◆ Aufgaben
• a. Erläutern Sie anhand des Textauszugs in ein bis drei Sätzen, weshalb das Skelett nach dem Auffinden »Der Prinz« genannt wurde.
• b. Führen Sie sämtliche geografischen Namen (Länder, Regionen, Höhlen, Städte) auf, die im Textauszug vorkommen.
• c. Schreiben Sie aus dem Textauszug den Abschnitt zwischen „Ein archäologisches Foto“ und „einer historischen Ausgrabungsstätte.“ wortgetreu ab, beide Stellen eingeschlossen.

Ein altsteinzeitlicher Toter wurde mit außergewöhnlich reichhaltigen Beigaben beerdigt. Sein Sterben zuvor war aber wohl auch außerordentlich schmerzhaft und grausig.
Ein archäologisches Foto zeigt ein Skelett, das auf dem Boden liegt. Der Schädel ist mit einer Kappe aus kleinen Muscheln bedeckt. Die Knochen sind teilweise von Erde umgeben, und einige größere Steine sind in der Nähe sichtbar. Die Szene vermittelt den Eindruck einer historischen Ausgrabungsstätte.
Das »Der Prinz« genannte Skelett gehört zu den herausragenden Grabungsfunden aus der Altsteinzeit in Italien.

Vor rund 27 000 Jahren wurde in der Arene-Candide-Höhle in der italienischen Region Ligurien ein Teenager beerdigt, der nach dem Auffinden wegen seines prächtigen Kopfschmucks und zahlreicher Grabbeigaben »Der Prinz« (Il Principe) genannt wurde. Gleichzeitig wies das altsteinzeitliche Skelett unter anderem verheerende Verletzungen an Kiefer und Schlüsselbein auf, die ein Team um Vitale Sparacello von der Universität Cagliari nun neu untersucht hat. Sein Schluss: Ein großes Raubtier – wahrscheinlich ein Bär – hat den Jungen angegriffen und so schwer verletzt, dass er kurz darauf verstarb.

◆ Bereitgestellte Angaben
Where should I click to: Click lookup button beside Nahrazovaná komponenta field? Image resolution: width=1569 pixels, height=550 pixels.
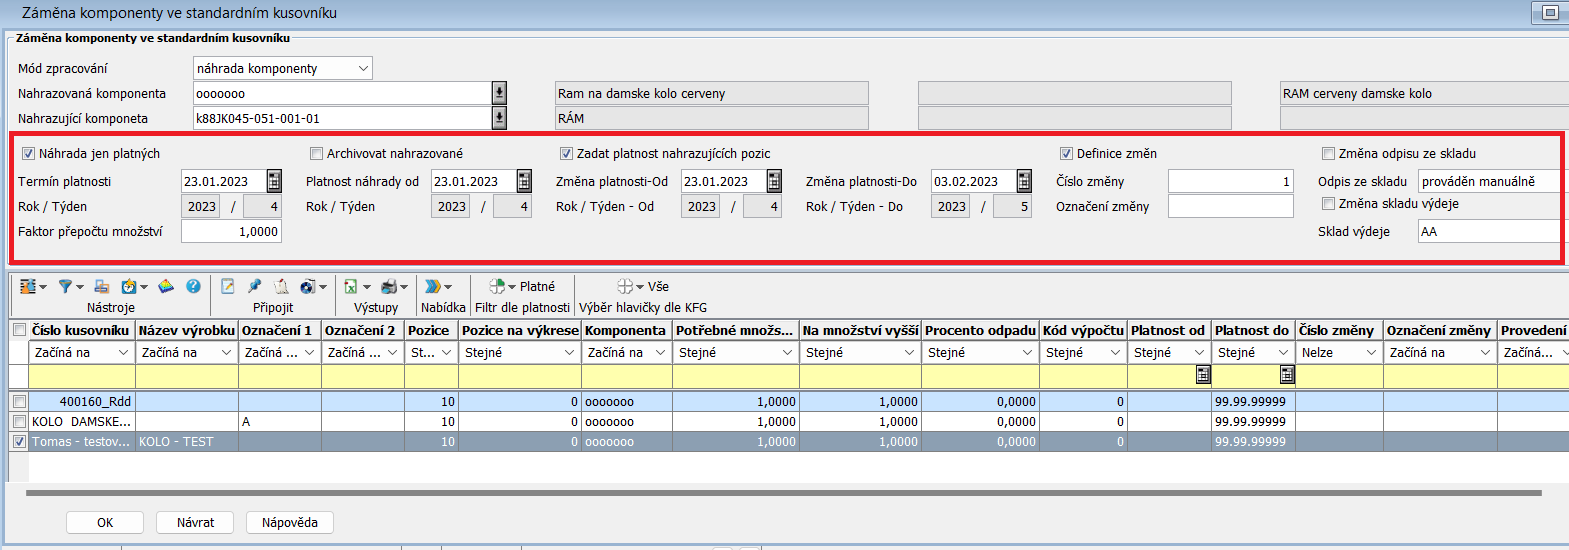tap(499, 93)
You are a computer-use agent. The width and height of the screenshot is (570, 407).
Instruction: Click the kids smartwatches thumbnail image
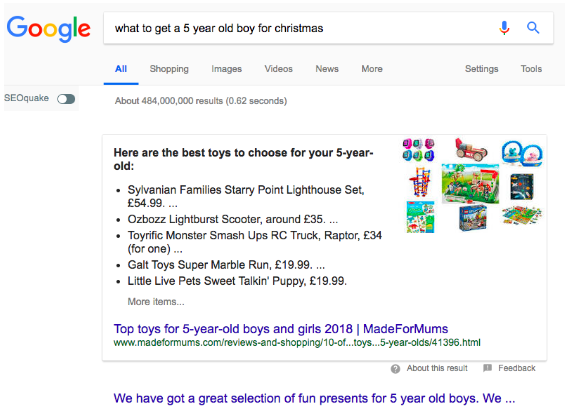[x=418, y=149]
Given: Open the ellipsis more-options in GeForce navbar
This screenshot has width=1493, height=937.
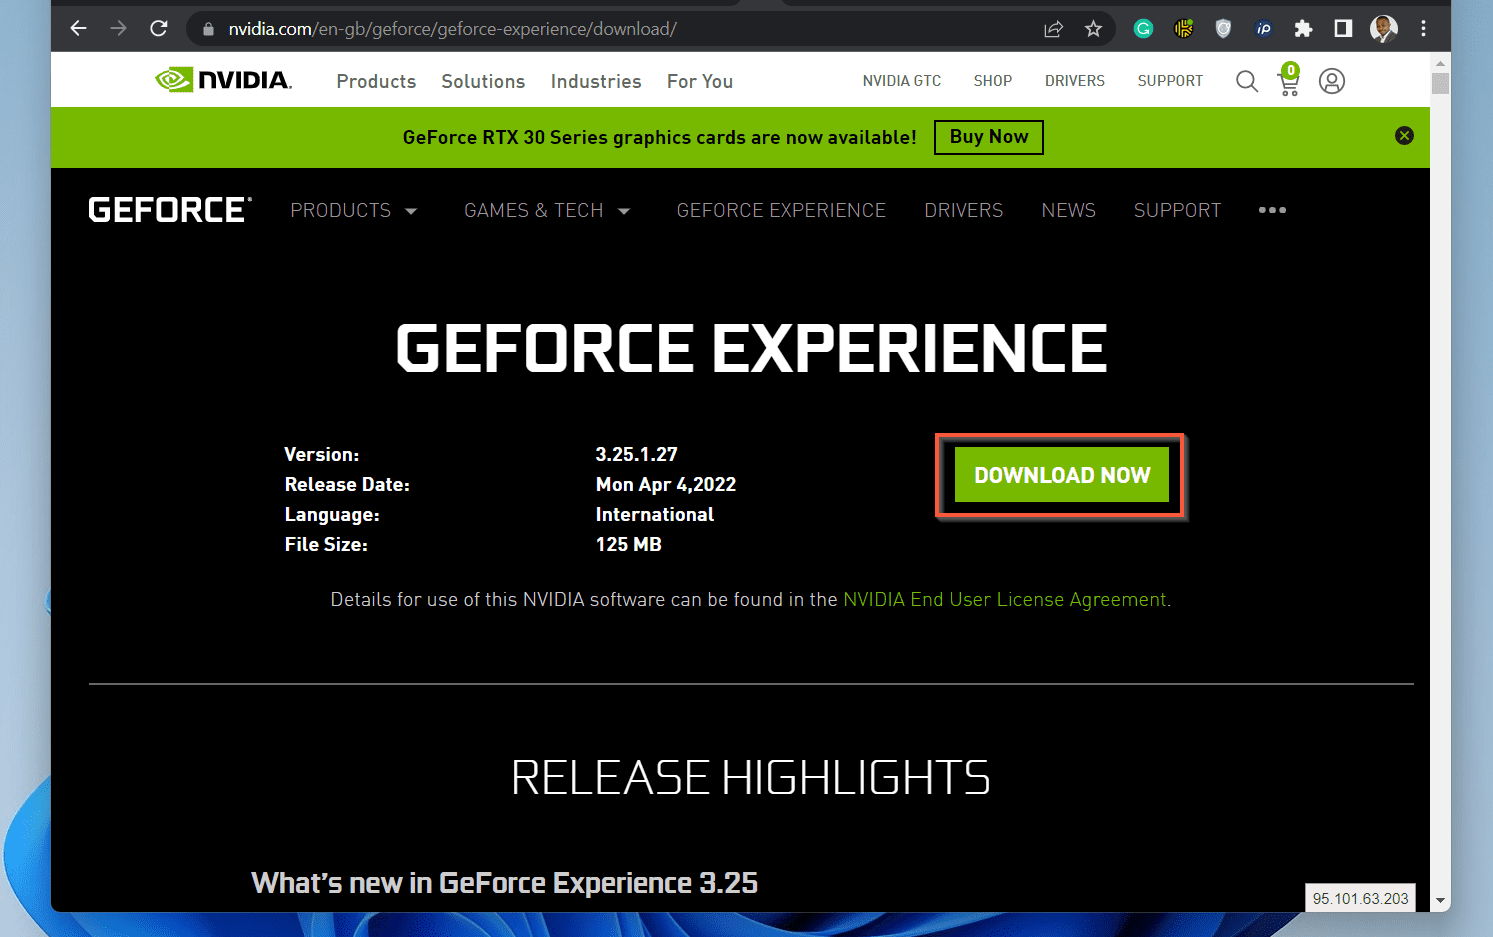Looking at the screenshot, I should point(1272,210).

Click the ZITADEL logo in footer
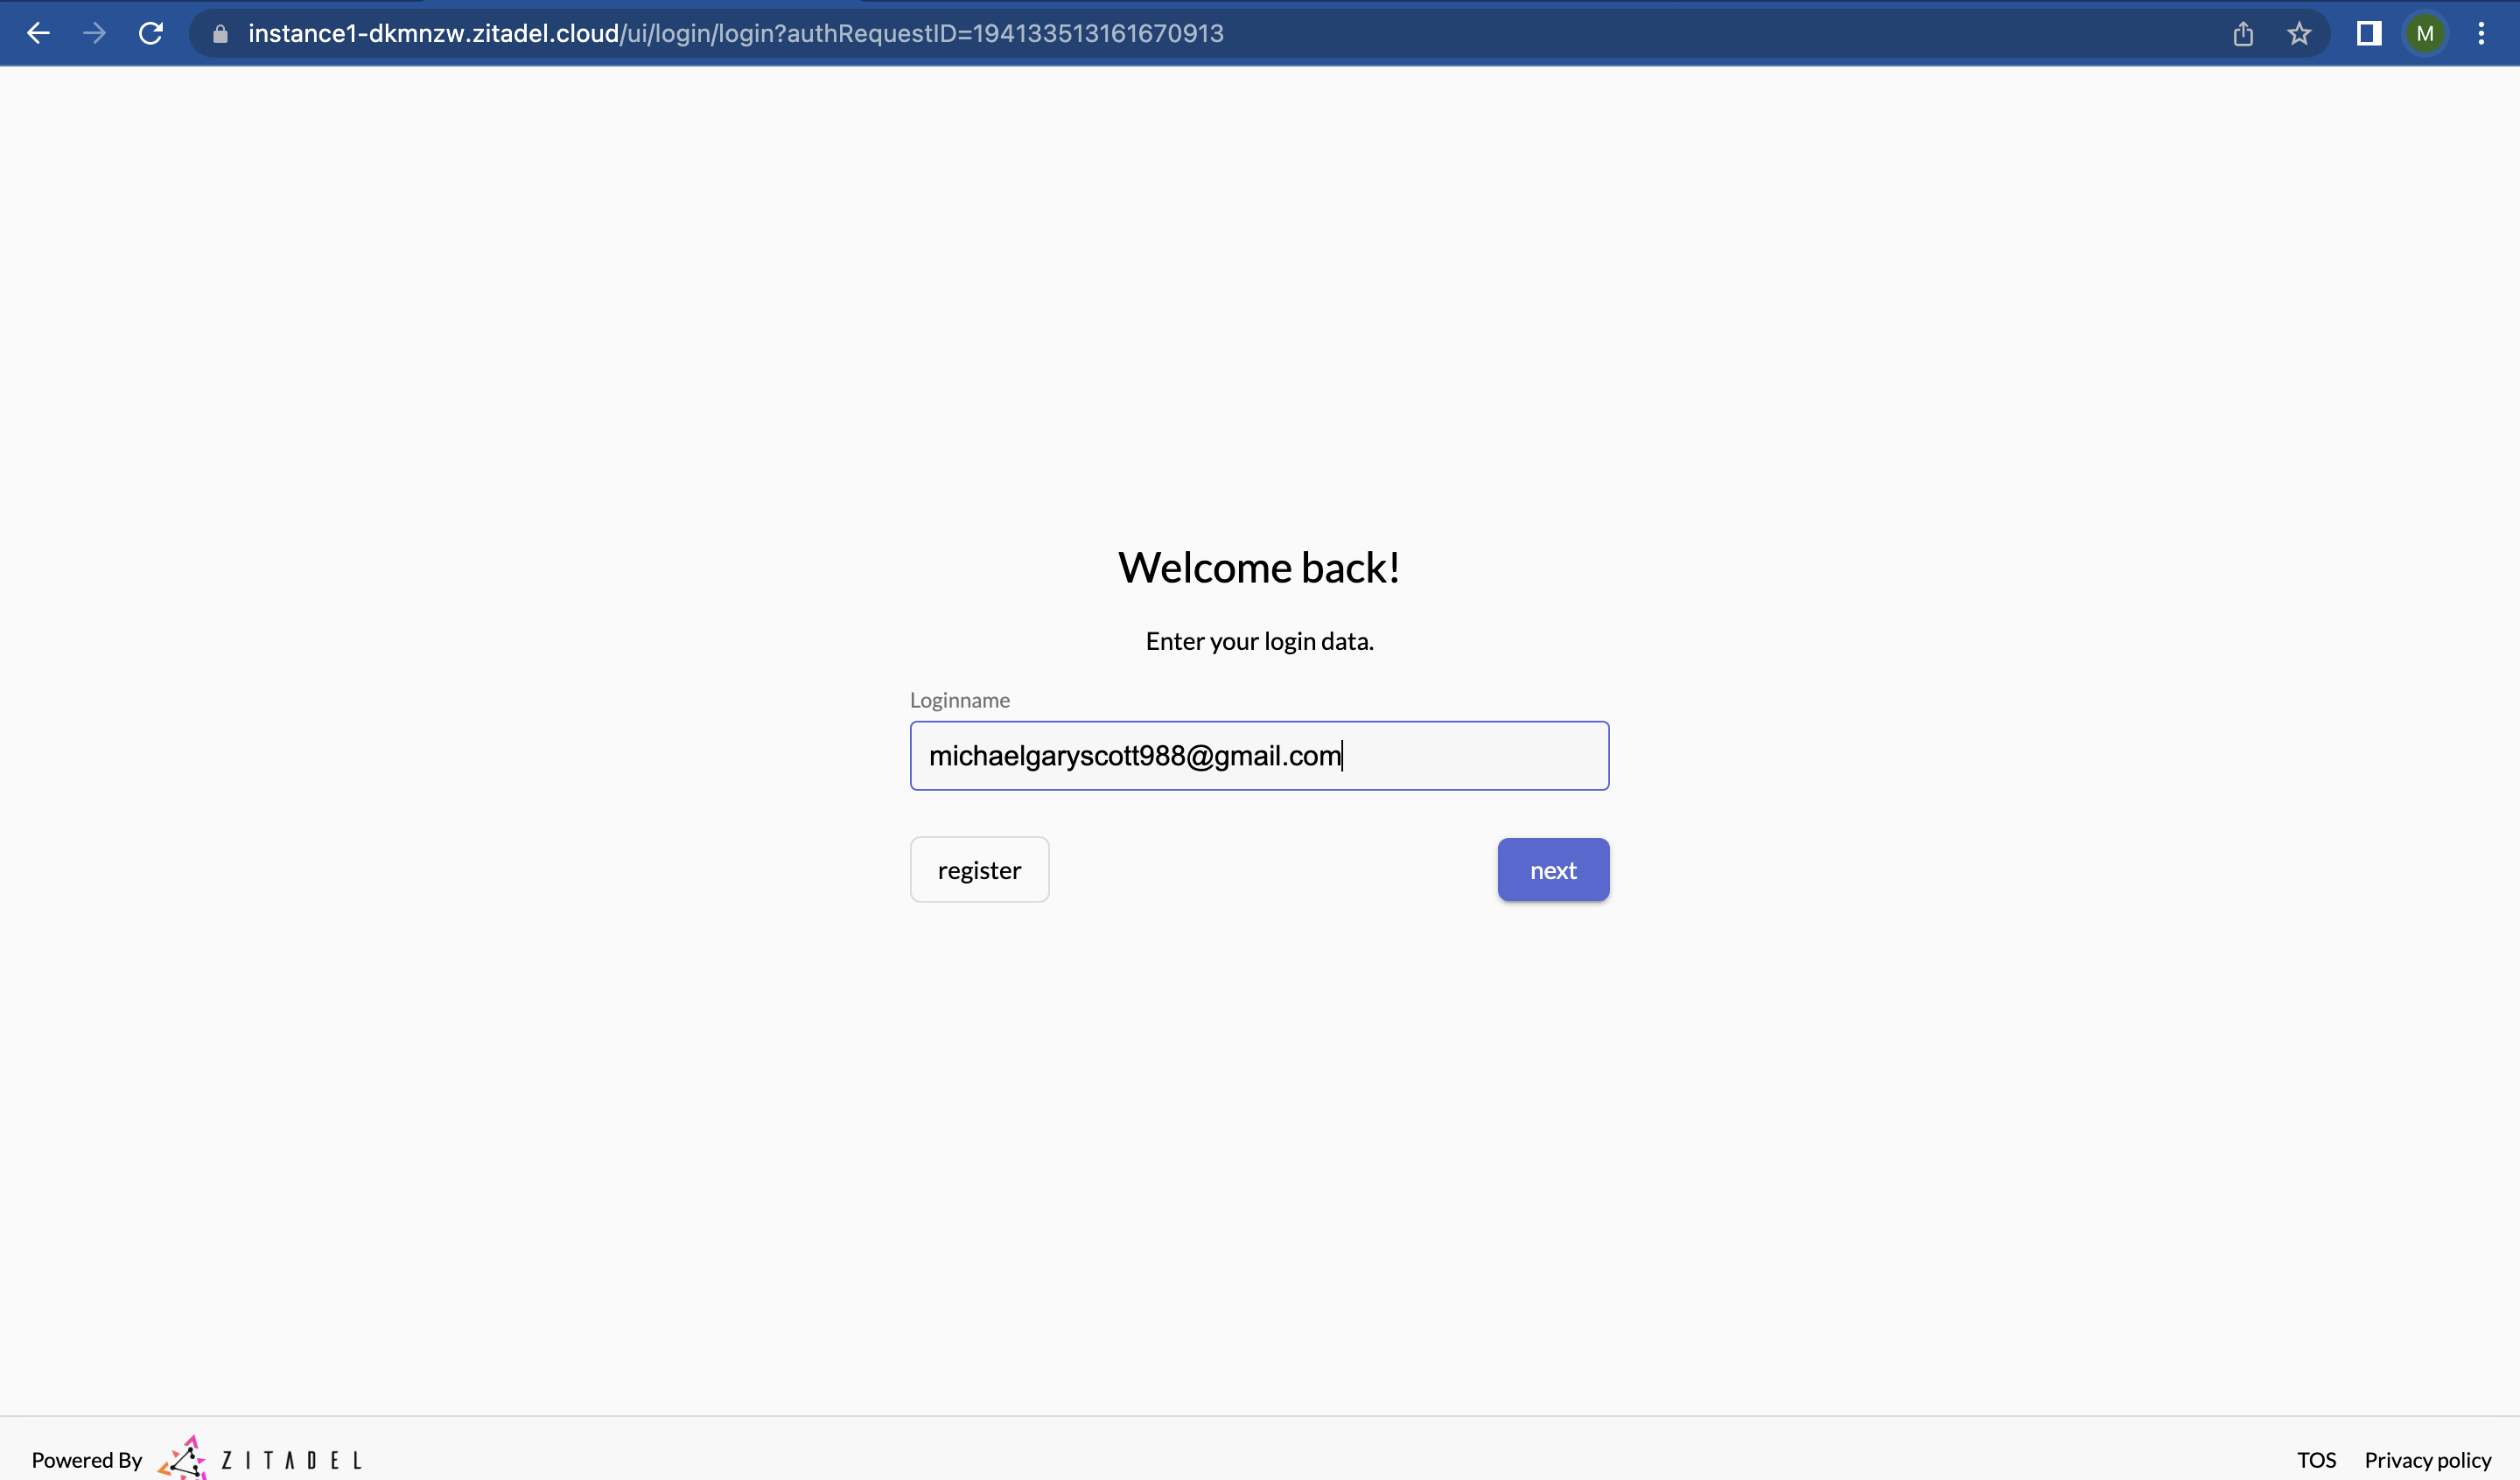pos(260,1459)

◆ Schriftliche Antworten
• a. Der in der Arene-Candide-Höhle beerdigte Teenager erhielt den Namen »Der Prinz« (Il Principe) wegen seines prächtigen Kopfschmucks und der zahlreichen Grabbeigaben.

• b. Italien, Ligurien, Arene-Candide-Höhle, Cagliari

• c.
Ein archäologisches Foto zeigt ein Skelett, das auf dem Boden liegt. Der Schädel ist mit einer Kappe aus kleinen Muscheln bedeckt. Die Knochen sind teilweise von Erde umgeben, und einige größere Steine sind in der Nähe sichtbar. Die Szene vermittelt den Eindruck einer historischen Ausgrabungsstätte.